THE EXERCISE
In the article about Bec Rawlings below, condense the paragraph beginning "It's early February in Cancun" into a short bulleted list that keeps its main facts.

DOCUMENT TEXT
#####

Commentary

How Bec Rawlings is becoming the Ronda Rousey of bareknuckle boxing

Updated: May 21, 2019, 9:20 AM ET
By Niall Seewang

Chris Hyde/Getty ImagesThe tools of Bec Rawlings' trade - her hands.

It's early February in Cancun, Mexico. Aussie Bec Rawlings takes a brutal, bare knuckled overhand right to her mouth during her 125-pound title fight against hometown favourite Cecilia Flores. Undaunted, Rawlings spits out a tooth and fights on. She defeats Flores by unanimous decision to retain her Bare Knuckle FC women's title, upping her record to 3-0 and defending her featherweight Police Gazette Bare Knuckle Diamond Championship belt.

"I mean, she got her tooth knocked out, choked on it and kept fighting ... what more can you ask for?" says Bare Knuckle FC president David Feldman.

And all the while Rawlings knows what she asks of herself. Why does any prize fighter...fight? And bare knuckled no less.

"The more wins I get, the more prominent I'll become and then I can get the big bucks," Rawlings tells ESPN.

#####

(Records)
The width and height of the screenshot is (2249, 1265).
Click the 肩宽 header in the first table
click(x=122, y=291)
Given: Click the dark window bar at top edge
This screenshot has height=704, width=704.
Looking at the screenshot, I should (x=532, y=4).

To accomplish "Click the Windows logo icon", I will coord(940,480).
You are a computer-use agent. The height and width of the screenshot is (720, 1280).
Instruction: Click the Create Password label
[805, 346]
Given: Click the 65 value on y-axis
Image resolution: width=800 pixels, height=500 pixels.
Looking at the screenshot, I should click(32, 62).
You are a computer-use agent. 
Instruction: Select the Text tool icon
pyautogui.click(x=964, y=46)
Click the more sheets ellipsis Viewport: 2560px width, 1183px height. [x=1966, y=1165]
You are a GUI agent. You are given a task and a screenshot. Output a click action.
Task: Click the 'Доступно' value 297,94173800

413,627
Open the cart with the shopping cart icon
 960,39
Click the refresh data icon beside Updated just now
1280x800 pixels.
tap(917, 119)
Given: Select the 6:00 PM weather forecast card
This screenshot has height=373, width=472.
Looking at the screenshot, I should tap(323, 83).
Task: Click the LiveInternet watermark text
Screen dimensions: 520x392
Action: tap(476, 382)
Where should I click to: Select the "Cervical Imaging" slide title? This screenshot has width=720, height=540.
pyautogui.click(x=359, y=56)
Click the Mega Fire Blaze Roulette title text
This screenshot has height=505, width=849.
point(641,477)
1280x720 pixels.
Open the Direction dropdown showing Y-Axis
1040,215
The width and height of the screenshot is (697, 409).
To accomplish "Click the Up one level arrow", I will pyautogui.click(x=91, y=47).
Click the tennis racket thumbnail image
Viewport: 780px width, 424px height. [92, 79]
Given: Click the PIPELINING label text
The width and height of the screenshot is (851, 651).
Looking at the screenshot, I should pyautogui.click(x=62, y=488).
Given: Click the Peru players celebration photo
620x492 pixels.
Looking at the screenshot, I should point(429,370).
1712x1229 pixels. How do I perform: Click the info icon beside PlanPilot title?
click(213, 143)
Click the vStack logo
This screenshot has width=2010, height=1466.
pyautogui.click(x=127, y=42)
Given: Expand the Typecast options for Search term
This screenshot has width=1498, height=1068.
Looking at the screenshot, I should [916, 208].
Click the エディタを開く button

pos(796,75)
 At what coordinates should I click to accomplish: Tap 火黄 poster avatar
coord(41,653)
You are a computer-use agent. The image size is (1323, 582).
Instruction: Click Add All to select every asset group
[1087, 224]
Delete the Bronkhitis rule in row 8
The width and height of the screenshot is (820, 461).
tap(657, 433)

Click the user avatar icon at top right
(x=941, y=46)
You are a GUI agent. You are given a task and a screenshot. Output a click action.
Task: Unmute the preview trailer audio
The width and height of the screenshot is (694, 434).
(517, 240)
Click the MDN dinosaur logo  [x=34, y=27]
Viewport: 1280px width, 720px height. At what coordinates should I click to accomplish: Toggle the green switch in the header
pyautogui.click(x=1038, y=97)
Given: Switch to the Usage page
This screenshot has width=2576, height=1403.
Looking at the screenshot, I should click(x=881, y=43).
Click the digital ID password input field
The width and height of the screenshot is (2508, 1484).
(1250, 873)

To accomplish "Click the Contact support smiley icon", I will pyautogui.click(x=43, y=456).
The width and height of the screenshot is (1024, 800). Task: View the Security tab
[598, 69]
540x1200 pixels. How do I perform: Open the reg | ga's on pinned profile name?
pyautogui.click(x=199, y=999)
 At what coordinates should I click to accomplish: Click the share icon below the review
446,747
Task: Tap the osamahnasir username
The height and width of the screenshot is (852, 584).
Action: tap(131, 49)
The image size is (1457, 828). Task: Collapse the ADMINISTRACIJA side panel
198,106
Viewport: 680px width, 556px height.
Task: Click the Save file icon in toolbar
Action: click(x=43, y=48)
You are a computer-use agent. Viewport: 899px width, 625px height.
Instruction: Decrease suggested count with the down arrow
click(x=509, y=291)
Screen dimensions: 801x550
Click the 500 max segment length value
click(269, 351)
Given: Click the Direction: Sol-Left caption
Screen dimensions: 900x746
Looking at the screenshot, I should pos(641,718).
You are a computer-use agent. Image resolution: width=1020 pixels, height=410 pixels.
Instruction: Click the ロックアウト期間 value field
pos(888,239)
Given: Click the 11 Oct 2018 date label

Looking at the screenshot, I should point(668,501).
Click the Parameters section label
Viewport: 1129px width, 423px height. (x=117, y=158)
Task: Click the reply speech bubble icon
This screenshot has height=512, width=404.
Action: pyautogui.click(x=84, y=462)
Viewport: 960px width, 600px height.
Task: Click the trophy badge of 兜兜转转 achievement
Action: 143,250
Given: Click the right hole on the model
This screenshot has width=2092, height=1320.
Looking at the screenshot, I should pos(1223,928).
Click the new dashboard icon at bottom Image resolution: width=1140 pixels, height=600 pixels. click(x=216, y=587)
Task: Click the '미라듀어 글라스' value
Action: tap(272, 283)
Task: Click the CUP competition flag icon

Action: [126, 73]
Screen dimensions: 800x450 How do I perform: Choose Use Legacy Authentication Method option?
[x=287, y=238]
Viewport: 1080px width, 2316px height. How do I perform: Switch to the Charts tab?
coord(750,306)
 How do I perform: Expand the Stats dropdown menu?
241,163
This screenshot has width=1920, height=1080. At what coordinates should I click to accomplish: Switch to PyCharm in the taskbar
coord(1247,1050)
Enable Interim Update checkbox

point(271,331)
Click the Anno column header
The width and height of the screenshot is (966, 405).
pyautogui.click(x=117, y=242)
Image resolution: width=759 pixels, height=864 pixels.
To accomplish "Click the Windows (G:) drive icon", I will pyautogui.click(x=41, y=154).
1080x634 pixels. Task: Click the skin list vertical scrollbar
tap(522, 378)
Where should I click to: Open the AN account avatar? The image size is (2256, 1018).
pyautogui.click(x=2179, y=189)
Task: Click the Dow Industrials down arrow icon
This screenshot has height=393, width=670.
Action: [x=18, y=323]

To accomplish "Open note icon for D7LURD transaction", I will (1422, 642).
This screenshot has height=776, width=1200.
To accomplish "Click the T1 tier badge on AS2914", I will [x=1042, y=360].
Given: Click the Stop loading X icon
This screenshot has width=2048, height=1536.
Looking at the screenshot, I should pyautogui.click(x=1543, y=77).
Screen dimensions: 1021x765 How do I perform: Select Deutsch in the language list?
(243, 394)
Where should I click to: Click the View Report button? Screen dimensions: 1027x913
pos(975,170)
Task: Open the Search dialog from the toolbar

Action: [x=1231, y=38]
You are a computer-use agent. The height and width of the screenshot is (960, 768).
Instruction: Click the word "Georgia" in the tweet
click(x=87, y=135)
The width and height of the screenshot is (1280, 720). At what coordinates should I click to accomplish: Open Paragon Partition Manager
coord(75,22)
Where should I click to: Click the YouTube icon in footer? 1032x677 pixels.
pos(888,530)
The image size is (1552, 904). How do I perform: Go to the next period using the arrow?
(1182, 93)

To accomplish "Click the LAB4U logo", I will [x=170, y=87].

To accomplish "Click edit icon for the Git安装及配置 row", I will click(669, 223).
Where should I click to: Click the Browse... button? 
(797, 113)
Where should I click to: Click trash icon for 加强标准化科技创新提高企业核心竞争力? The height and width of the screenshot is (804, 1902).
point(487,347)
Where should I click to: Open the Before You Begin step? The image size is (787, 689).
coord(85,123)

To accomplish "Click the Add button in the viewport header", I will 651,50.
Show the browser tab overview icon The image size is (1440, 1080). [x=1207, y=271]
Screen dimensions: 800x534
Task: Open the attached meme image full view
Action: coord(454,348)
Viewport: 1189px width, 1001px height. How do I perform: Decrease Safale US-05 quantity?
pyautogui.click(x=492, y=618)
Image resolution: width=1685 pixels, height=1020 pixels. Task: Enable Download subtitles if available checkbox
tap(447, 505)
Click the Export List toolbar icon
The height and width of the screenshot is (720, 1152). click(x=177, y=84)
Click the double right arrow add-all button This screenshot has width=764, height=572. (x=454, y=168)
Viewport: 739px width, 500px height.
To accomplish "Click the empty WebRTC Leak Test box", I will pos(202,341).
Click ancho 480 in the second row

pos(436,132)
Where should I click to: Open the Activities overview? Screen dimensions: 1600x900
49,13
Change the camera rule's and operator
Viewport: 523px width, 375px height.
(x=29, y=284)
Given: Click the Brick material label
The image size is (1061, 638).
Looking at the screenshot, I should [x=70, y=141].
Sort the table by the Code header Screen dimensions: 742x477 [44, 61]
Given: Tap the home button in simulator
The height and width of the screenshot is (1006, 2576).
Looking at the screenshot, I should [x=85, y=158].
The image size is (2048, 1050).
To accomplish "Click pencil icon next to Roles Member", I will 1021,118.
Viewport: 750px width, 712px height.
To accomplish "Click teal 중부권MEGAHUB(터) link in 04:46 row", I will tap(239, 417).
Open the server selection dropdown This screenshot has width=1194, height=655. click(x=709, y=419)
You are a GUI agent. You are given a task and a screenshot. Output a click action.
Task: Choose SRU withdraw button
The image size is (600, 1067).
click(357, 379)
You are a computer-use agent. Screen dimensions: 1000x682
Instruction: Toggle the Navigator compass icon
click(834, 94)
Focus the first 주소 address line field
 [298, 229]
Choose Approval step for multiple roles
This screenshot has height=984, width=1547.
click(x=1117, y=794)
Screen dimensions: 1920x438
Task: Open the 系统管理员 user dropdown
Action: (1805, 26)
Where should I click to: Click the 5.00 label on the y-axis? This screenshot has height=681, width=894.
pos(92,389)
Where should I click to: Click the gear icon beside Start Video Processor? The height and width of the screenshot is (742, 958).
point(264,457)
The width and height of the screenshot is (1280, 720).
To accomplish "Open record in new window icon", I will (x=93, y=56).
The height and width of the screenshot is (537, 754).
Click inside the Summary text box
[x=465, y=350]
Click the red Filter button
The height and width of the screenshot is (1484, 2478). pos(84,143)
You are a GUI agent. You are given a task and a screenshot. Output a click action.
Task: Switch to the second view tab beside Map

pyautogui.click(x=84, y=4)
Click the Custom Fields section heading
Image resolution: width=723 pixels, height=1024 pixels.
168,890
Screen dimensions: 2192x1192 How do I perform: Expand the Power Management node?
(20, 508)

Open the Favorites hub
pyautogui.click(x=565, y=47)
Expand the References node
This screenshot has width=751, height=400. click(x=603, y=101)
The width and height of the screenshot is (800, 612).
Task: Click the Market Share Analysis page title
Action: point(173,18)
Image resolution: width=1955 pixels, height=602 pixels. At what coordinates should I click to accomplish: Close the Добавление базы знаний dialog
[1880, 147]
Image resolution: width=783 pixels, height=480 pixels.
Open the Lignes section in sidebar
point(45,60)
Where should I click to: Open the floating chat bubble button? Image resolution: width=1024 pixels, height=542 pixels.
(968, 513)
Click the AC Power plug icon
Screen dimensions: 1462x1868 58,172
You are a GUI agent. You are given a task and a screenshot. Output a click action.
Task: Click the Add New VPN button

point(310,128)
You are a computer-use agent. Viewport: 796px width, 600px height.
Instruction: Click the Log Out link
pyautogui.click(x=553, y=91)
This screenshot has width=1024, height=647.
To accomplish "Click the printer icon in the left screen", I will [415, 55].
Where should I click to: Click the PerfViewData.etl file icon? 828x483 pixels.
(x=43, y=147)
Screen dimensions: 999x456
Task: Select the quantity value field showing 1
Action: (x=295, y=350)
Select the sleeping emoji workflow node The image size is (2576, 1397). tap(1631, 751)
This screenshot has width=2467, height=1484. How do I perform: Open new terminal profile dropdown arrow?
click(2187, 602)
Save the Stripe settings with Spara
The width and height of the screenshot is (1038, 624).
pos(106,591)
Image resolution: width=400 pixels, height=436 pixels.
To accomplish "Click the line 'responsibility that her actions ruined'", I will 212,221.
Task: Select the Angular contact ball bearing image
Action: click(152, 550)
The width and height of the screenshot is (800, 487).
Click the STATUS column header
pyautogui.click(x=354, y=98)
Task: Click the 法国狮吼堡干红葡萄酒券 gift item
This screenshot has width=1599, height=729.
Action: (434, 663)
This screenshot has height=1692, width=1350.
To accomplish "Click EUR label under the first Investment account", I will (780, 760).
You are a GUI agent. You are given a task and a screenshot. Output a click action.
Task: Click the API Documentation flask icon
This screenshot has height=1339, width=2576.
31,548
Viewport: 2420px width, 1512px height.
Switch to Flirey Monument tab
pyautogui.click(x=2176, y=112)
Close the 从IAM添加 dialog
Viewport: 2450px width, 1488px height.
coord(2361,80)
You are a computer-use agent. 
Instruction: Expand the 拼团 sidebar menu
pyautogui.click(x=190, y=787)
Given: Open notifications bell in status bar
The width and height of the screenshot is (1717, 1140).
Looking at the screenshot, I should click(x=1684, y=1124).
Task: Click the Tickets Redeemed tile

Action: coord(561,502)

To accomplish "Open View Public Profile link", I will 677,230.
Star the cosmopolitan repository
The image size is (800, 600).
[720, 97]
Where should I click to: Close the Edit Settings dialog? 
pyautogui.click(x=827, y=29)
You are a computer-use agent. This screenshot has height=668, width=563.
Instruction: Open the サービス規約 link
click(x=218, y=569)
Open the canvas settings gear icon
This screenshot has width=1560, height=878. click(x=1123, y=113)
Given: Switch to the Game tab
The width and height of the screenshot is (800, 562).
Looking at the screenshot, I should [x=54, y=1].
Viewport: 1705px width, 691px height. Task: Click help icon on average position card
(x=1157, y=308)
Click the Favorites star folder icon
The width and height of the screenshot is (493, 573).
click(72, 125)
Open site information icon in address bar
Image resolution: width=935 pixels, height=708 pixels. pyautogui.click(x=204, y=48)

#####

REPLY TO THE TASK
- Early February, Cancun, Mexico: Bec Rawlings fights hometown favorite Cecilia Flores for a 125-pound title.
- A bare-knuckled overhand right to the mouth knocks out one of her teeth; she spits it out and keeps fighting.
- She wins by unanimous decision and retains her Bare Knuckle FC women's title.
- Her record rises to 3-0, and she defends her featherweight Police Gazette Bare Knuckle Diamond Championship belt.